=== EXCERPT TO READ ===

Mayoral candidate Williams says Kenney’s plans to stem violence in Philly have failed

At a news conference in front of Bartram High School in Southwest Philadelphia, State Sen. Anthony Williams, who's running against Jim Kenney in the mayoral race, criticized Kenney's work on stemming violence in Philadelphia. (Dave Davies/WHYY)

At a news conference in front of Bartram High School in Southwest Philadelphia, State Sen. Anthony Williams, who's running against Jim Kenney in the mayoral race, criticized Kenney's work on stemming violence in Philadelphia. (Dave Davies/WHYY)

Philadelphia State Sen. and mayoral candidate Anthony Williams took some shots at Mayor Jim Kenney’s record on crime and criticized the idea of a supervised injection site for heroin users at an event in Southwest Philadelphia Tuesday.

At a news conference with several community anti-violence activists in front of Bartram High School, Williams said Kenney’s plan — announced in January to stem the city’s rising murder rate — isn’t showing results.

“To have 72 souls lost since January means whatever we’re doing, it’s not working,” Williams said, adding “I mean we, all of us in government. It’s not working.”

Police department statistics show 73 Philadelphians have been murdered since Jan.1, a pace four percent higher than in 2018, the deadliest year in a decade in the city.

Williams and the activists signed a pledge “to work to create places of safety and support for members of the community who make the choice to walk away from violence.”

The most prominent role at the news conference among the activists went to Tracey L. Fisher, director of a community non-profit called Gateway to Re-Entry, and founder last year of a group of Democrats supporting Republican gubernatorial candidate Scott Wagner.

“We’re going to take this pledge and go back to our individual communities, and we’re going to implement it,” Fisher said. “We’re going to create a movement.”

=== MATERIAL PROVIDED ===

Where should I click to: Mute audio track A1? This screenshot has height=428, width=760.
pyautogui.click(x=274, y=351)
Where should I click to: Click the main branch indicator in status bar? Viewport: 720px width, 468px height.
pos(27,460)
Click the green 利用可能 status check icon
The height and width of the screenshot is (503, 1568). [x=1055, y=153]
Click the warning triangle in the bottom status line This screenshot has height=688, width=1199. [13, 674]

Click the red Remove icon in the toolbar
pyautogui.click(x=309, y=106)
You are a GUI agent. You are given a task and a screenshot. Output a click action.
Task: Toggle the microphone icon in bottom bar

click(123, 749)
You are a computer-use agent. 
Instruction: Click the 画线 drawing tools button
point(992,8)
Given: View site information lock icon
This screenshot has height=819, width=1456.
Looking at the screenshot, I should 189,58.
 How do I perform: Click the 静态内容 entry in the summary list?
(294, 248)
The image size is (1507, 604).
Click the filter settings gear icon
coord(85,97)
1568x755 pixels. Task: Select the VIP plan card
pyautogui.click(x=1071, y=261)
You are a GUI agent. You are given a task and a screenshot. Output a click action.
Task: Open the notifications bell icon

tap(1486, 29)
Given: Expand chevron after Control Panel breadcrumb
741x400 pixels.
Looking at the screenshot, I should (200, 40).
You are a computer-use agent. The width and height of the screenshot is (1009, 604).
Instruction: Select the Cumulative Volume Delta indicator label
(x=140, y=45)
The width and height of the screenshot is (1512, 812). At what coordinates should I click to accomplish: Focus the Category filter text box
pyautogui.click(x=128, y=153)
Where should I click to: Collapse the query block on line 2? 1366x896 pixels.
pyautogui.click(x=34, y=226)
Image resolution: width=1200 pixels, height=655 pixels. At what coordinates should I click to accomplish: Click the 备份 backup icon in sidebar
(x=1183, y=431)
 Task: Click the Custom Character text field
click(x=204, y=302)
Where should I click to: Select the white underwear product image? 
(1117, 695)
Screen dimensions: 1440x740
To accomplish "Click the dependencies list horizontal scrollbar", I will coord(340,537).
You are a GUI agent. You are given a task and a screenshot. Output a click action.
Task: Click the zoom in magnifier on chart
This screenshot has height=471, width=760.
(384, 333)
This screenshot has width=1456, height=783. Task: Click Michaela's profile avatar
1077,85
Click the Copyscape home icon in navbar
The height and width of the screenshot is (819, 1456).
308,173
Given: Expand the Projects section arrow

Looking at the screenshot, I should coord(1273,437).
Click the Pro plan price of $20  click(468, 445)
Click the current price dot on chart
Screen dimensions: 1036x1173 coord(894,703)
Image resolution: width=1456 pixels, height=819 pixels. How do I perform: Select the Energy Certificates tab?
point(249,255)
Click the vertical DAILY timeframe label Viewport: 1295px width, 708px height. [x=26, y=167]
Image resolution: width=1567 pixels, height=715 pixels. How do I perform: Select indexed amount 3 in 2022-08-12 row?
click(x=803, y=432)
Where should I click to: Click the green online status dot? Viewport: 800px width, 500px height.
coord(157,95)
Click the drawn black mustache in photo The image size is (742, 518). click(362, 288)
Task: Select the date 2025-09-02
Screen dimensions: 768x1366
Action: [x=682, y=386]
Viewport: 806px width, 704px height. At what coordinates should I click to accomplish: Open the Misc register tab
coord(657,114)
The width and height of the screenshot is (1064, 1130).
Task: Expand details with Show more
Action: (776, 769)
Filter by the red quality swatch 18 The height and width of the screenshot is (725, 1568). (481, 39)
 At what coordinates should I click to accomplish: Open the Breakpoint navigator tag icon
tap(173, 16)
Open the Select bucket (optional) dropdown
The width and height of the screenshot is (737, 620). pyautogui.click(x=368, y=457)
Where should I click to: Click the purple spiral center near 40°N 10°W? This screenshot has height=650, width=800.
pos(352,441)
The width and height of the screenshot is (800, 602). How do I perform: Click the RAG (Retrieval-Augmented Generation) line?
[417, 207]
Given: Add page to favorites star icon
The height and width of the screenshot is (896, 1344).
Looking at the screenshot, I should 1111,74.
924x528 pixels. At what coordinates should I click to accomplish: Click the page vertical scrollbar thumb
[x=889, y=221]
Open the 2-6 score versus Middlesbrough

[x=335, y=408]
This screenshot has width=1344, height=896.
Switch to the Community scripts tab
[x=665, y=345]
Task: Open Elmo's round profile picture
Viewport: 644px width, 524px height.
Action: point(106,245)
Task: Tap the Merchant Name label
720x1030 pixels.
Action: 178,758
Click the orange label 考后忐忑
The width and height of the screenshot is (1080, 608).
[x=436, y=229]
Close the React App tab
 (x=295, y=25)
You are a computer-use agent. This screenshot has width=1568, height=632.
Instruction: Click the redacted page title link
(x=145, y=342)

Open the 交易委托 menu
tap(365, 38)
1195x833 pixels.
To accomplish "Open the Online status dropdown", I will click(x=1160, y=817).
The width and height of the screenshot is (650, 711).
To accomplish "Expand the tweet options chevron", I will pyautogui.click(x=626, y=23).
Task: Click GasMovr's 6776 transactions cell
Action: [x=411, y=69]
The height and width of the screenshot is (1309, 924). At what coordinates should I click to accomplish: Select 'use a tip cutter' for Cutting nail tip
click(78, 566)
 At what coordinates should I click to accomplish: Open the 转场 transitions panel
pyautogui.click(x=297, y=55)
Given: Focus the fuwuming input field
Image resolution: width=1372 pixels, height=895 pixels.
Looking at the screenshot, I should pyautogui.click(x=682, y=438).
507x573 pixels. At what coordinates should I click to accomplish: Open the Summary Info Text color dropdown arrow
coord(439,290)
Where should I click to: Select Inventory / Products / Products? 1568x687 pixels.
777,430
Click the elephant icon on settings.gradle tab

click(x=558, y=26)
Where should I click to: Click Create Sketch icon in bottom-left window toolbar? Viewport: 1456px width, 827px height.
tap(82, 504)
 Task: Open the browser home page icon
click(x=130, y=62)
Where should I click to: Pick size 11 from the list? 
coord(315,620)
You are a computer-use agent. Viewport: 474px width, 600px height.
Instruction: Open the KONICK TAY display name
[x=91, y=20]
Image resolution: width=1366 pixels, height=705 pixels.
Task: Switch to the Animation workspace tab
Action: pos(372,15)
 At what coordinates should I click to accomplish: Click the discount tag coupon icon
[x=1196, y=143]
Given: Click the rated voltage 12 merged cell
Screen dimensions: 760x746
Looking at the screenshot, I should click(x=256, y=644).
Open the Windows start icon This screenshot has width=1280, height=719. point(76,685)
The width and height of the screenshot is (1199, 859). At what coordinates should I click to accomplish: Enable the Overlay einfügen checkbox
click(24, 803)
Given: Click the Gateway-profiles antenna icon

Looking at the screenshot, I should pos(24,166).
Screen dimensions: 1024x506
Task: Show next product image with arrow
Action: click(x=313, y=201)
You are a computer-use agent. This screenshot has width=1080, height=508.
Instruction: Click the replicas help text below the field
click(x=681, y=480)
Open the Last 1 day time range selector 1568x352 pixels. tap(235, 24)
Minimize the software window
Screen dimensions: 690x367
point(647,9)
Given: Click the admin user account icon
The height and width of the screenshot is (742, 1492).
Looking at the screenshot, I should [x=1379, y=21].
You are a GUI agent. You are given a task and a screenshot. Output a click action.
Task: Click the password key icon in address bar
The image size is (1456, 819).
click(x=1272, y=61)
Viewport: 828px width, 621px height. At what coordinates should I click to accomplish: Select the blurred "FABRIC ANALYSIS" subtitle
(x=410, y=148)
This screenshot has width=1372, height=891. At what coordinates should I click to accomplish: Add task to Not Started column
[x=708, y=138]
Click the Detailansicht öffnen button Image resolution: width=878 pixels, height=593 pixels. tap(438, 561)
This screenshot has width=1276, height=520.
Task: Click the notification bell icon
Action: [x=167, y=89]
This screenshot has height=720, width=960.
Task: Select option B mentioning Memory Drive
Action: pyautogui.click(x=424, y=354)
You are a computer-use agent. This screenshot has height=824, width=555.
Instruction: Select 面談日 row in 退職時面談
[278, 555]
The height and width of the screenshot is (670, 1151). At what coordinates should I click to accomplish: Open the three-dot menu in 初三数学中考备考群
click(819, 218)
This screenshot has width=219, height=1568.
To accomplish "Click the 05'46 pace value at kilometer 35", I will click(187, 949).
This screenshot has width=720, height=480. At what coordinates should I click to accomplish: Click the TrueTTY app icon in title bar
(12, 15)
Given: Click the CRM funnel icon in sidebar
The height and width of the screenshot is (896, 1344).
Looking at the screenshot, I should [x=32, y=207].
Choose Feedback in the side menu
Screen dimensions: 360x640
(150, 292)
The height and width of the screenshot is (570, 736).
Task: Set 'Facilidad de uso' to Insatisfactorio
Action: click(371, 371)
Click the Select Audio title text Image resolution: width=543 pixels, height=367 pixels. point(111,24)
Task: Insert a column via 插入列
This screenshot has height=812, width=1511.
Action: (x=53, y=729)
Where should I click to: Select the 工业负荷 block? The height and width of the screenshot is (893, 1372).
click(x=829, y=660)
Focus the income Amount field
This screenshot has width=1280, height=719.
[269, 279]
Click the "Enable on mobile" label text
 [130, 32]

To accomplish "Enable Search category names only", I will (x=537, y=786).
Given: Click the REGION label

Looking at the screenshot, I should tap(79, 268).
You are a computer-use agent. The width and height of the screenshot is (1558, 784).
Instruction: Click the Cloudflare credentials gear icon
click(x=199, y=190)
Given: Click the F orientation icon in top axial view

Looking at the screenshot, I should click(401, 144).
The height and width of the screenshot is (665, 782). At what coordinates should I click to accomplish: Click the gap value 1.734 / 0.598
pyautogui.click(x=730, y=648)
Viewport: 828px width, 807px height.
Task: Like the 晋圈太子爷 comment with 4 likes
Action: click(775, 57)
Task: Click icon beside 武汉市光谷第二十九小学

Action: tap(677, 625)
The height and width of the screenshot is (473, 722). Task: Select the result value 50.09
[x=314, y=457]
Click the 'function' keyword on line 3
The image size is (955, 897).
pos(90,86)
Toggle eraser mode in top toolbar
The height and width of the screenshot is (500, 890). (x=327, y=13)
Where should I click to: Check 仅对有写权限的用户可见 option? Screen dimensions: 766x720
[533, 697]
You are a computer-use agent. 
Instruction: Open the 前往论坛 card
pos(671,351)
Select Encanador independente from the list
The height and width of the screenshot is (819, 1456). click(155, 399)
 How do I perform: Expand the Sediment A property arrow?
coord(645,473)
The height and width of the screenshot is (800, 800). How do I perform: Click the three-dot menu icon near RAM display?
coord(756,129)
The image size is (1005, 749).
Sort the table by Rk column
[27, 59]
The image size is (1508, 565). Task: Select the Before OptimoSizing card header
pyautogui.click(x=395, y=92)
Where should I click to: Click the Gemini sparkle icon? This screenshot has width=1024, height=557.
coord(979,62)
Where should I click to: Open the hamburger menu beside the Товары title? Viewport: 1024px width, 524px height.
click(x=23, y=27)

===

* **DIRECTIVES**
1) Reproduce the article on Anthony Williams's critique of Mayor Kenney from "Philadelphia State Sen." up to and including "Southwest Philadelphia Tuesday.".
2) Pick up the article on Anthony Williams's critique of Mayor Kenney after its final sentence and write its continuation.

* **RESPONSES PER TASK**
1)
Philadelphia State Sen. and mayoral candidate Anthony Williams took some shots at Mayor Jim Kenney’s record on crime and criticized the idea of a supervised injection site for heroin users at an event in Southwest Philadelphia Tuesday.

2)
Asked whether the gathering would lead to a new organization or strategy, Williams responded in general terms.

“There’s a plan to go forward to incorporate more parties, so that we can ultimately end up in a place where we sit down and talk openly about what the challenges and the needs are specifically,” Williams said, adding that “we want to have an umbrella entity that talks about mental health, addiction, education, and then job training.”

Asked about the progress of Kenney’s plan, the city’s Senior Deputy Communications Director Mike Dunn said the administration didn’t anticipate a major impact on gun violence yet.

But he said officials are “working very urgently to implement the actions outlined in our plan,” including increased technology and analysts for intelligence-based and community policing strategies; community resource centers where adults on probation can access key services; hiring “credible messengers;” awarding community grants as a part of an expansion of the Youth Violence Reduction Program; and enhanced efforts to reduce blight in struggling neighborhoods.

Knocking injection sites

Williams also criticized the proposal for a supervised injection site for opioid users, saying residents of communities where a site would likely be located are opposed to the idea.

“I’ve never heard of a safe injection site with heroin,” Williams said. “I don’t know anything safe about it.”

Williams said he’d have more to say about that subject soon.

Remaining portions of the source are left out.